Los agujeros negros supermasivos son objetos astronómicos relativamente pequeños, lo que ha hecho imposible observarlos directamente hasta ahora. Dado que el tamaño del horizonte de sucesos de un agujero negro es proporcional a su masa, cuanto más masivo es un agujero negro, mayor será su sombra. Gracias a su enorme masa y su relativa proximidad, se predijo que el agujero negro de M87 sería uno de los más visibles desde la Tierra, convirtiéndolo en un blanco perfecto para el EHT.

El EHT une a telescopios de todo el mundo para formar un telescopio virtual sin precedentes del tamaño de la Tierra. Aunque los telescopios no están conectados físicamente, son capaces de sincronizar sus datos con relojes atómicos — máser de hidrógeno — que miden con precisión el tiempo de las observaciones. Estas observaciones fueron recogidas en una longitud de onda de 1,3 mm durante una campaña mundial desarrollada en 2017. Cada telescopio del EHT produjo enormes cantidades de datos –aproximadamente 350 terabytes por día– que se almacenaron en discos duros de helio de alto rendimiento. Estos datos se enviaron a superordenadores especializados — conocidos como correladores — instalados en el Instituto de Radioastronomía Max Planck y el Observatorio Haystack del MIT, donde se combinaron. Luego, cuidadosamente, se convirtieron en una imagen utilizando novedosas herramientas computacionales desarrolladas por la colaboración.

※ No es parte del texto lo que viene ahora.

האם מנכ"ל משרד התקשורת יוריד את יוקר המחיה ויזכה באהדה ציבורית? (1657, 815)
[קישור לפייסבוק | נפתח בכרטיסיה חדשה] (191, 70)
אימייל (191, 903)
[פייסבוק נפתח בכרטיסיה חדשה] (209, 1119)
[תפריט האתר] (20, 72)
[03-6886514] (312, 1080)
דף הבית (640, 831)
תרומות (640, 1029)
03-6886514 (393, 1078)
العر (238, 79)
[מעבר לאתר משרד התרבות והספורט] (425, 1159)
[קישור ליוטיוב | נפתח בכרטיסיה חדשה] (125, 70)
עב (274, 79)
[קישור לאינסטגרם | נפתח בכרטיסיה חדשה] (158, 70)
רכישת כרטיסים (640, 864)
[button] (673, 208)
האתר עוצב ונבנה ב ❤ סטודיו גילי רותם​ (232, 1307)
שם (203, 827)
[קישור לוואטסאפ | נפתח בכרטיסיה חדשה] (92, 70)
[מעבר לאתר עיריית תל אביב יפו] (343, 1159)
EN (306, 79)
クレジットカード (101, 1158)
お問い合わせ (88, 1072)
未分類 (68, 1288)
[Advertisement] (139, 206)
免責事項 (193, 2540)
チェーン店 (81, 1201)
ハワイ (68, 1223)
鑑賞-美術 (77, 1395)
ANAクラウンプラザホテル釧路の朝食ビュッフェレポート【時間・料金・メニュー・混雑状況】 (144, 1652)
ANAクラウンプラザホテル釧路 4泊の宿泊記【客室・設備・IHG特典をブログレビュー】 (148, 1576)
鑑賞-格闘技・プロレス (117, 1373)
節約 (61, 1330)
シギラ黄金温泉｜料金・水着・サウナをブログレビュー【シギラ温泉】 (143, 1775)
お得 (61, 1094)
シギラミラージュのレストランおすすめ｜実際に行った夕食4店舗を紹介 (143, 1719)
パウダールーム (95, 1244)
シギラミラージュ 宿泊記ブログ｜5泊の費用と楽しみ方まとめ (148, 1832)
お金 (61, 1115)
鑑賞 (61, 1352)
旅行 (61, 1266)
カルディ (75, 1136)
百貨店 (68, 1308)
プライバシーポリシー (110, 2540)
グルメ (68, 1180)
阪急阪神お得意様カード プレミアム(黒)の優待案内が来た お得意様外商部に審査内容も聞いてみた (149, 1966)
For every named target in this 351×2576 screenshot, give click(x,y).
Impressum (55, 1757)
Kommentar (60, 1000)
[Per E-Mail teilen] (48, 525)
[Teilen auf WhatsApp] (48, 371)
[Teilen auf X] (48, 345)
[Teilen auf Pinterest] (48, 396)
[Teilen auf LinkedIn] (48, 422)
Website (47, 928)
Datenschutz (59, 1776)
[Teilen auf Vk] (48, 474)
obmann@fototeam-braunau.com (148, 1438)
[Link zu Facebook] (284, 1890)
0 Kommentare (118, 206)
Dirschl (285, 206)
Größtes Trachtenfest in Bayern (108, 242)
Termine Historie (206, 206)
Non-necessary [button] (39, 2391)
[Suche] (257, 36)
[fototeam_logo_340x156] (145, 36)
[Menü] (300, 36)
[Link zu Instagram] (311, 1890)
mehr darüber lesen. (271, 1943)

El EHT ofrece a los científicos una nueva forma de estudiar los objetos más extremos del universo, predichos por la relatividad general de Einstein, durante el año del centenario del histórico experimento que confirmó la teoría por primera vez. Hace cien años, dos expediciones fueron enviadas a Isla Príncipe (frente a las costas de África) y Sobral (Brasil) para observar el eclipse solar de 1919, con el objetivo de probar la relatividad general viendo si la luz de las estrellas se doblaba alrededor de los extremos del Sol, tal y como predijo Einstein. Rememorando estas observaciones, el EHT ha enviado a miembros del equipo a algunas de las aisladas instalaciones de radioastronomía más altas del mundo para poner a prueba, una vez más, nuestra comprensión de la gravedad.

“Hemos tomado la primera fotografía de un agujero negro”, afirmó el director del proyecto EHT, Sheperd S. Doeleman, del Centro de Astrofísica Harvard-Smithsonian. “Es una extraordinaria hazaña científica lograda por un equipo de más de 200 investigadores”.

Los agujeros negros son objetos cósmicos extraordinarios con enormes masas pero con tamaños extremadamente compactos. La presencia de estos objetos afecta a su entorno de maneras extremas, deformando el espacio-tiempo y sobrecalentando cualquier material circundante.

“Si está inmerso en una región brillante, como un disco de gas que refulge intensamente, podemos esperar que un agujero negro cree una región oscura similar a una sombra, algo predicho por la relatividad general de Einstein que nunca habíamos visto antes”, explicó el Presidente del Consejo Científico del EHT, Heino Falcke, de la Universidad de Radboud, en Países Bajos. «Esta sombra, causada por la flexión gravitacional y la captura de luz por parte del horizonte de sucesos, revela mucho sobre la naturaleza de estos objetos fascinantes y nos ha permitido medir la enorme masa del agujero negro de M87.»

Utilizando métodos de calibración múltiple y métodos de imagen, se ha descubierto la presencia de una estructura en forma de anillo con una región central oscura —la sombra del agujero negro— que persistió durante varias observaciones independientes llevadas a cabo por el EHT.